Species of the month: December - Chaffinch
Let us know if you've seen some on our form below
Scientific Name: Fringilla coelebs
Identification: The male chaffinch is one of the most colourful garden birds with a blue-grey crown, brown back and pink breast. The female has a duller brown plumage.
Diet: They feed on seeds and insects and will happily visit bird tables
Behaviour: A male attracts a female to his territory through song. Breeding occurs from April to June, with a clutch of four to five eggs laid. Chaffinch make nests that are round in shape, delicately constructing them with spiders’ webs, moss and grass, before lining with feathers.
The latter part of the scientific name originates from the Latin “Caelebs”, meaning bachelor or single, in reference to the all-male flocks left when the females leave to migrate.
Cambridge Professor of Animal Ethology, William Thorpe, determined that if young chaffinch are not exposed to the adult male's song during a critical period after hatching, they will never properly learn the song.
In Thomas Hardy’s poem “the Blinded bird”, he described the cruelty of competitions where male chaffinches were pitted against one another in a contest for the most bird calls – sometimes being blinded with hot needles.
Where can they be found?:
The chaffinch is widespread and can be found in grassland, farmland, and woodland habitats, as well as towns and gardens.

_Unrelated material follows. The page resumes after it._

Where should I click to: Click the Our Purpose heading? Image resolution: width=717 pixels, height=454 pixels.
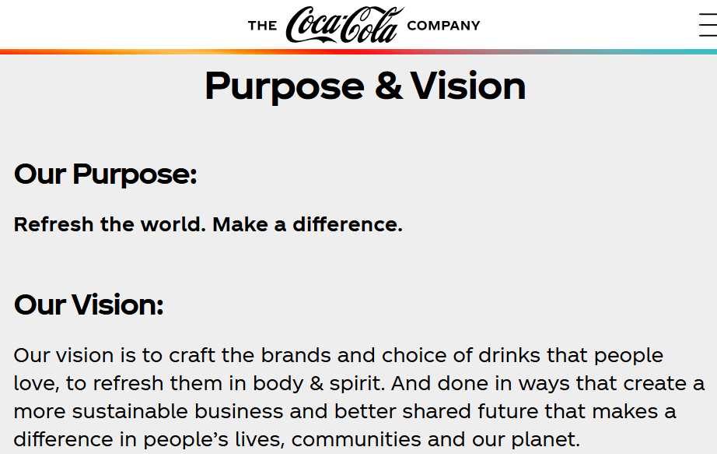(x=107, y=174)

If you’re lucky, you may spot one at a number of our reserves including:
Brownsea Island Nature Reserve
Broad Oak Orchard
Wildife Gardening Tips:
- Put out suitable food such as birdseed on a bird table and in feeders up off the ground away from predators.
- Provide places for birds to nest and rest safely by planting native trees and shrubs, or putting up nest boxes
- In the winter especially, it is important to provide fresh water for garden birds to drink and bathe in.